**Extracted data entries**
== Segment start ==

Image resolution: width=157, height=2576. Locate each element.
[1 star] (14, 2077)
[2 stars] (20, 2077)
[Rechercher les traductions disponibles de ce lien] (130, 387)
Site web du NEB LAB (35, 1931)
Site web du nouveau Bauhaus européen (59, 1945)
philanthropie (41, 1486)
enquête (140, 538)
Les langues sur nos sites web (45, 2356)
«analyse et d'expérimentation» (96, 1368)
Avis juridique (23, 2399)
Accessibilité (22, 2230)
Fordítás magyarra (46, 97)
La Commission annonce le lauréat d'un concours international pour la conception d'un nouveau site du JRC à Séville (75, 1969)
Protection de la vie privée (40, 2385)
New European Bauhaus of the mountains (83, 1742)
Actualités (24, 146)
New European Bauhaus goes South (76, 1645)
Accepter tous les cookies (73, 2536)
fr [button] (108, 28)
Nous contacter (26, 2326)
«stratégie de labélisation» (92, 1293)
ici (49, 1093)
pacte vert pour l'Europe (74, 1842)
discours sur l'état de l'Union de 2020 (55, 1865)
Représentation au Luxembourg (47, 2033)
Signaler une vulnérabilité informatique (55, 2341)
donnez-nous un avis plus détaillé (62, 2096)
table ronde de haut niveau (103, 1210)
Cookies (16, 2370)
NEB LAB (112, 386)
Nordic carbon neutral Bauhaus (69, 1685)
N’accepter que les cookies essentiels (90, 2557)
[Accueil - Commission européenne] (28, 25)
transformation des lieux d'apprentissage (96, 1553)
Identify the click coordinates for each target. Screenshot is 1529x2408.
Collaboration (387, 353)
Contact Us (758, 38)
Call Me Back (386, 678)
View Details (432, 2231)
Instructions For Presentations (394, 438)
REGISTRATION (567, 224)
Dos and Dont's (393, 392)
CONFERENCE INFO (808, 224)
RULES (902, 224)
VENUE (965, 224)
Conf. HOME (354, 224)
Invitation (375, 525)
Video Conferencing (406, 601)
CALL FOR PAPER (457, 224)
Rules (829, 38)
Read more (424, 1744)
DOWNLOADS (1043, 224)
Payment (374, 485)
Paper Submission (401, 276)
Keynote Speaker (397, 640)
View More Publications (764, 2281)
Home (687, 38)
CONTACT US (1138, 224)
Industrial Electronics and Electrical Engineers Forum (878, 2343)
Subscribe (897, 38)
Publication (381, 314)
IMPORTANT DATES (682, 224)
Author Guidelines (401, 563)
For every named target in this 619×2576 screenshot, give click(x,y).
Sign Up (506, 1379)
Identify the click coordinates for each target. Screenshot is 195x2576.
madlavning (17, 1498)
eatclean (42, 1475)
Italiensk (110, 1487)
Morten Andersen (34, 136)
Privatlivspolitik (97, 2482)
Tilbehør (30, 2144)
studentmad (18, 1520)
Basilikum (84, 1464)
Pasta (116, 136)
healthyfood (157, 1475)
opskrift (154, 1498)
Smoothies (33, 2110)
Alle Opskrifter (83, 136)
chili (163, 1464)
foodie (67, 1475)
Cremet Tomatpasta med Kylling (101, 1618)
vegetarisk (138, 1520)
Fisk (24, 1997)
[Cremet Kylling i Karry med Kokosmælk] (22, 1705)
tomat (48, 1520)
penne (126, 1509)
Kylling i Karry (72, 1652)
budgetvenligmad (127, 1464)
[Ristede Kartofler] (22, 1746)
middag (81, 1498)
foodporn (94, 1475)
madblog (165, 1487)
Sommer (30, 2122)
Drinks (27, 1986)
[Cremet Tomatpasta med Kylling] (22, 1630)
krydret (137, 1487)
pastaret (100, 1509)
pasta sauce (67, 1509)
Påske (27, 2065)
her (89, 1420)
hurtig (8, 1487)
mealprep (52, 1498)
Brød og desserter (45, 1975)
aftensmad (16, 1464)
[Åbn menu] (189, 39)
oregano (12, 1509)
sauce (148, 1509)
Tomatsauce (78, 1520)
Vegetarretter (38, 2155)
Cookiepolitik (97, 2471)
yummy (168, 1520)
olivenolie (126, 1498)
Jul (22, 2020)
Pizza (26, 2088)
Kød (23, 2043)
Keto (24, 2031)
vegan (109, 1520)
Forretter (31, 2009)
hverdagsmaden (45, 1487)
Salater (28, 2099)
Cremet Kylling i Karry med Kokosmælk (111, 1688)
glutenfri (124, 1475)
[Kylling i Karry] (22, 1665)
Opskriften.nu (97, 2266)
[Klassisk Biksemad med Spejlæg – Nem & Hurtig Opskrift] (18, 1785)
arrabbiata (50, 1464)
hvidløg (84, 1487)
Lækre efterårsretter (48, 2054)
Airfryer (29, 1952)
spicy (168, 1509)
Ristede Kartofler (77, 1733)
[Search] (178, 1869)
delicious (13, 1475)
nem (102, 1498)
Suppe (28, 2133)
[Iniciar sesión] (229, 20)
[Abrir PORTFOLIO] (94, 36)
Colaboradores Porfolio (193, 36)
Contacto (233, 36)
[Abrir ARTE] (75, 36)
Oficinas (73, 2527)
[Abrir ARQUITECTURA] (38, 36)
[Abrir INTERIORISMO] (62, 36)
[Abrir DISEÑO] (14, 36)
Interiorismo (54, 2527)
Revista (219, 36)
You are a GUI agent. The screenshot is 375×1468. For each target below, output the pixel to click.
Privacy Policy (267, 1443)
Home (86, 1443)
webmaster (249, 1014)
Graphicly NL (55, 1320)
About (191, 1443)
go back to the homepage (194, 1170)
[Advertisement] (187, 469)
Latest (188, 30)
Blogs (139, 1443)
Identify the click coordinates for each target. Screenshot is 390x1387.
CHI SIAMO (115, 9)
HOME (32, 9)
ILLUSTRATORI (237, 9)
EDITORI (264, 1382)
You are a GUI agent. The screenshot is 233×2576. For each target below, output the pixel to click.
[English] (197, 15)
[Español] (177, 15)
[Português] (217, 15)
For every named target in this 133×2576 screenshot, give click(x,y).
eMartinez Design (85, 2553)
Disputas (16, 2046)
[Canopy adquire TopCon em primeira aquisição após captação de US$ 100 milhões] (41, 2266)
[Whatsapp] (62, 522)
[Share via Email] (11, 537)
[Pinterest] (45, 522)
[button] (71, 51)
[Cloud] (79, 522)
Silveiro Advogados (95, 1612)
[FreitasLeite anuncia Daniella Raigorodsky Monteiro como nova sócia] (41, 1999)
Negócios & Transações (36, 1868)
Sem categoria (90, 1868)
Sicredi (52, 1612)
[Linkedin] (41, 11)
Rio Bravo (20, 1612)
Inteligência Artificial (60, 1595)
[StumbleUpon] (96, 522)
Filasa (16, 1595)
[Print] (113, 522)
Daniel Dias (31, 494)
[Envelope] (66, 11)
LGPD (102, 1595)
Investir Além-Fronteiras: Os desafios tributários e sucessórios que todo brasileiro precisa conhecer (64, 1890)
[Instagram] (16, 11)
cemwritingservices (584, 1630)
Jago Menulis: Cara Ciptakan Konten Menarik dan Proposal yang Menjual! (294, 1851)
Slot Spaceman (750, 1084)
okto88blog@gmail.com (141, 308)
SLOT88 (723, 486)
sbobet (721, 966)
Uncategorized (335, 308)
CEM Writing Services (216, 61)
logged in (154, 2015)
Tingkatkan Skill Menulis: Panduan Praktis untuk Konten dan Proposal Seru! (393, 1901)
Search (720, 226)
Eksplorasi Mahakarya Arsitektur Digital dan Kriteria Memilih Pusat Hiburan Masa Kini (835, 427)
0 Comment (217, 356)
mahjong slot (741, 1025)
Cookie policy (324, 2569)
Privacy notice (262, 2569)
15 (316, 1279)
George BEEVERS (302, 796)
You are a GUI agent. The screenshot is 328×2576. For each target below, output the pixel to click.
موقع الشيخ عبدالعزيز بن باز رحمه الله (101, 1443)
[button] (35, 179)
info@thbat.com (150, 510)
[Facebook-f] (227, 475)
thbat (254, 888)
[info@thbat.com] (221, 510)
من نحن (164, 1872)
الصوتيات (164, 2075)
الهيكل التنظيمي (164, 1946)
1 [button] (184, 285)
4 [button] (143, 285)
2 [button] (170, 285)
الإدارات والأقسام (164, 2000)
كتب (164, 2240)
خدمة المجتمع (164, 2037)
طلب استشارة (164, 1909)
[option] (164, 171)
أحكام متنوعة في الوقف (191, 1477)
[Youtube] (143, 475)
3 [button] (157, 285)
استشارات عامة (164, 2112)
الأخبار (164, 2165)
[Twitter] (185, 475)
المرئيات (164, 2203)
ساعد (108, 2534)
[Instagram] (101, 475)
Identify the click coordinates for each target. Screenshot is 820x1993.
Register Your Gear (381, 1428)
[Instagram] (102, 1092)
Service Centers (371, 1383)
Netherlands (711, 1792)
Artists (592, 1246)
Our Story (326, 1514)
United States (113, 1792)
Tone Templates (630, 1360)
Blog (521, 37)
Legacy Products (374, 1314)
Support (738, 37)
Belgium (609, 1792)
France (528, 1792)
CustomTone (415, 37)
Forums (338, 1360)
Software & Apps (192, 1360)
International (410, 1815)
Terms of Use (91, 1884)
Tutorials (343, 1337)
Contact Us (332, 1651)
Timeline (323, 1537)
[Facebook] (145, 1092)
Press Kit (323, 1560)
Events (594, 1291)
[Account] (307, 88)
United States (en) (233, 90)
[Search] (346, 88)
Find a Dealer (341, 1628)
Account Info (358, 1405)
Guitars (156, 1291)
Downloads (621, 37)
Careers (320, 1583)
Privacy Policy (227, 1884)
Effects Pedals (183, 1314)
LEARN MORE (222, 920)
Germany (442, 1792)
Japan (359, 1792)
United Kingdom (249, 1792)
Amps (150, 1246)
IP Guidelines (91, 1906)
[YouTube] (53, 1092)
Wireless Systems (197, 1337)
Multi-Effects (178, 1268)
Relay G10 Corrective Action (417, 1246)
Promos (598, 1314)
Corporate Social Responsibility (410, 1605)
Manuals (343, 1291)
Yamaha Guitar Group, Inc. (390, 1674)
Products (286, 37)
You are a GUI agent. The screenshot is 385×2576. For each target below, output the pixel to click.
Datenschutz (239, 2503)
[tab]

== Segment end ==

Could you copy exactly the lines from the one containing "Multi-Effects (178, 1268)" through the end of the records above, and nothing more?

**Answer for the task**
Multi-Effects (178, 1268)
Relay G10 Corrective Action (417, 1246)
Promos (598, 1314)
Corporate Social Responsibility (410, 1605)
Manuals (343, 1291)
Yamaha Guitar Group, Inc. (390, 1674)
Products (286, 37)
You are a GUI agent. The screenshot is 385×2576. For each target below, output the pixel to click.
Datenschutz (239, 2503)
[tab]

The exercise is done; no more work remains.